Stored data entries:

====

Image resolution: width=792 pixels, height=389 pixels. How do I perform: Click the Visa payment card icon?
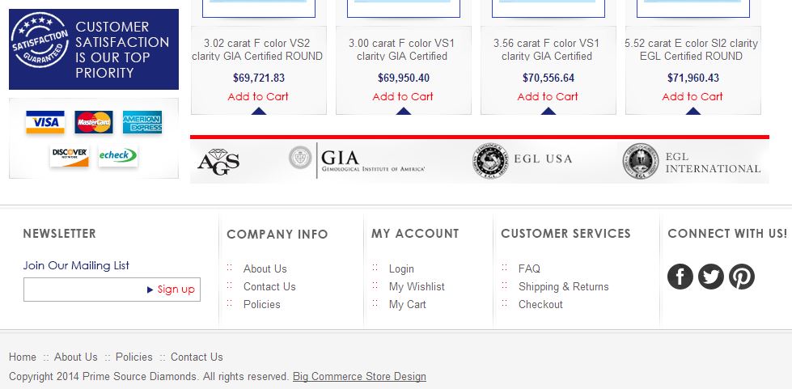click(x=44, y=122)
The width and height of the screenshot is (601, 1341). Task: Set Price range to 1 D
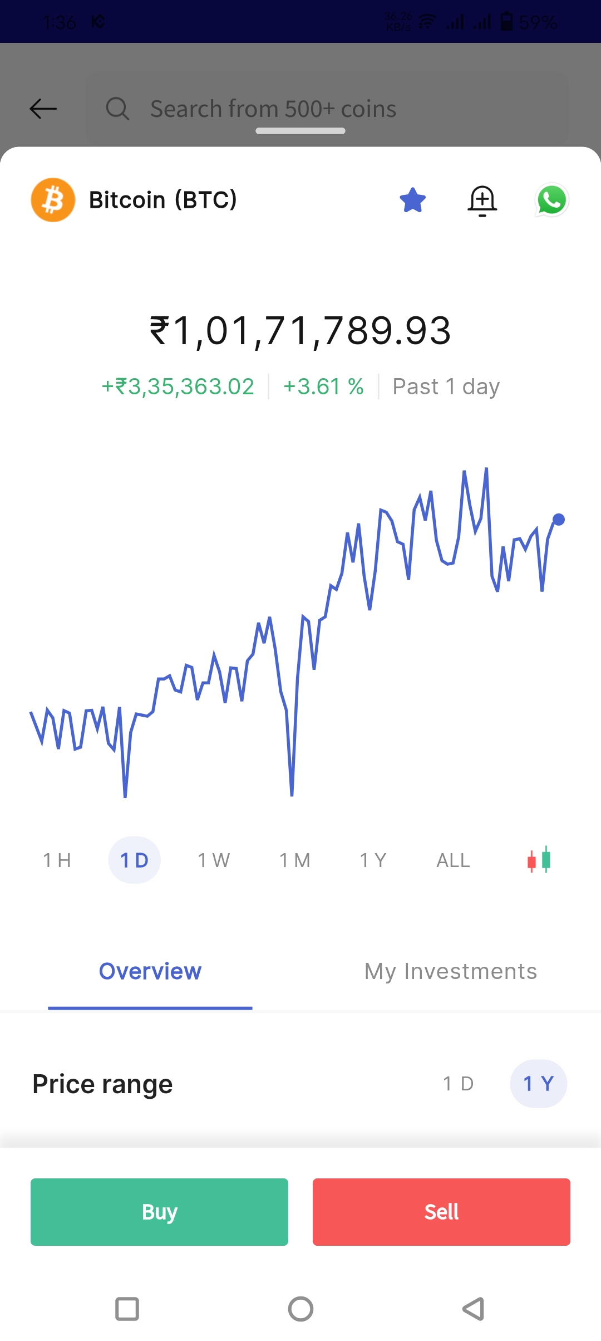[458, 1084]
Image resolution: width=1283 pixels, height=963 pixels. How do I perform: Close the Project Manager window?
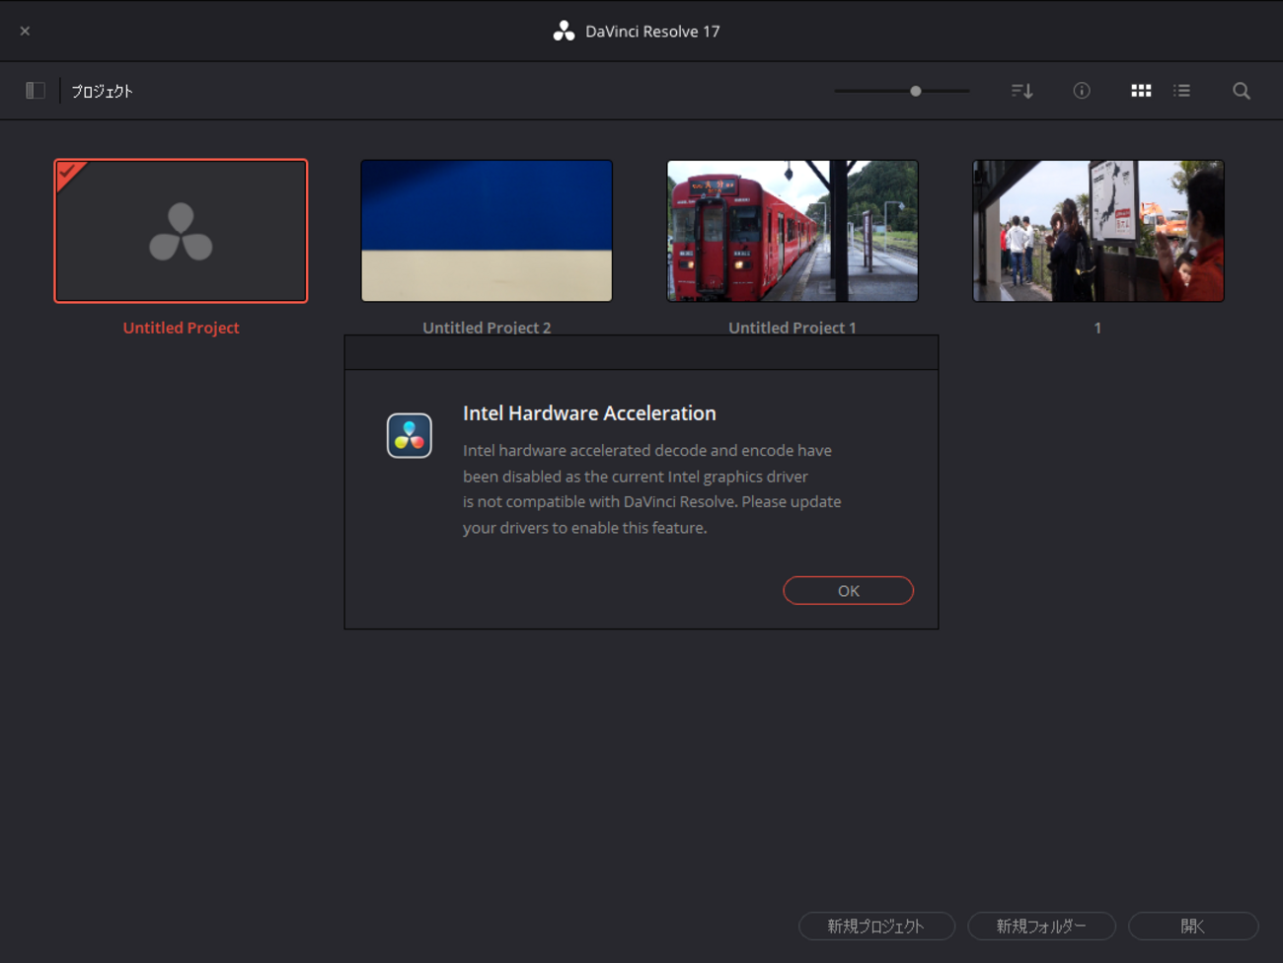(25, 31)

====

Work request:
Write out each entry exactly as given, omitting any picture.

Written response:
Image resolution: width=792 pixels, height=389 pixels. How do I perform: Click the Visa payment card icon?
click(x=44, y=122)
The width and height of the screenshot is (601, 1341). Task: Set Price range to 1 D
[458, 1084]
Image resolution: width=1283 pixels, height=963 pixels. How do I perform: Close the Project Manager window?
(25, 31)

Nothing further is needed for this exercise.